Certainly it is possible to derive test cases from the existing source code, with the aim to get 100% coverage by execution of these test cases. There are even tools that do that automatically for you. But you need to be aware of two things thereby:
(1) You cannot detect omissions! From test cases that were derived from the code you will never find out that a part of the code is missing. Think of a check for a maximal value that was forgotten to be implemented. It is simply not possible to derive a test case from the code that will reveal that a piece of the code is not there. If you postulate your code to be complete, the test statement is doubtful, even if you have reached 100% coverage.

(2) The actual result of automatically derived test cases needs to be evaluated against the expected result. If you neglect this you will detect only fatal problems of your test object, e.g. a crash of your test object. If you simply accept the actual results from the execution of the given code, the relevance of the test is strongly reduced. Let’s take as an example for an undetected omission the sinus function from the precedent misapprehension. We ran a test case and got 100%. But we did not detect that the code actually missed some lines.

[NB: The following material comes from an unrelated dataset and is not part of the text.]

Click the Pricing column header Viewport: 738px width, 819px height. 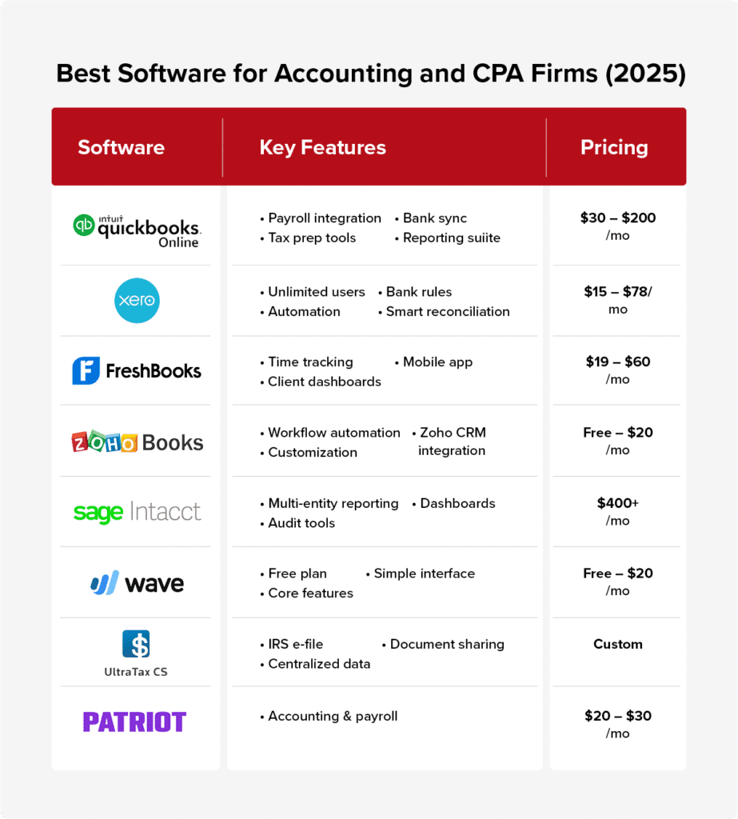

The omission (in red) was not detected by measuring code coverage

The omission (in red) was not detected by measuring code coverage

Excursus: What is the rationale of the added code? The added code makes the calculation more accurate, because, due to the fixed number of iterations of the for-loop, the result of the calculation becomes more inaccurate the higher the input value is. This is remedied by the added code, which makes use of the fact that sin(x°+360°) = sin(x°). It could well be the case that the specification for the sinus function states to pre-process the input value to get a value below 360° in any case, but the developer of the function has forgotten to implement the necessary code. The function works in spite of this, but not as accurate as it should.
An again: If we would run some test cases on the code in the figure above, and if we would achieve 100% coverage in doing so: Is the code in the figure above complete? I guess not: Consider input values below -360°, e.g. -400°.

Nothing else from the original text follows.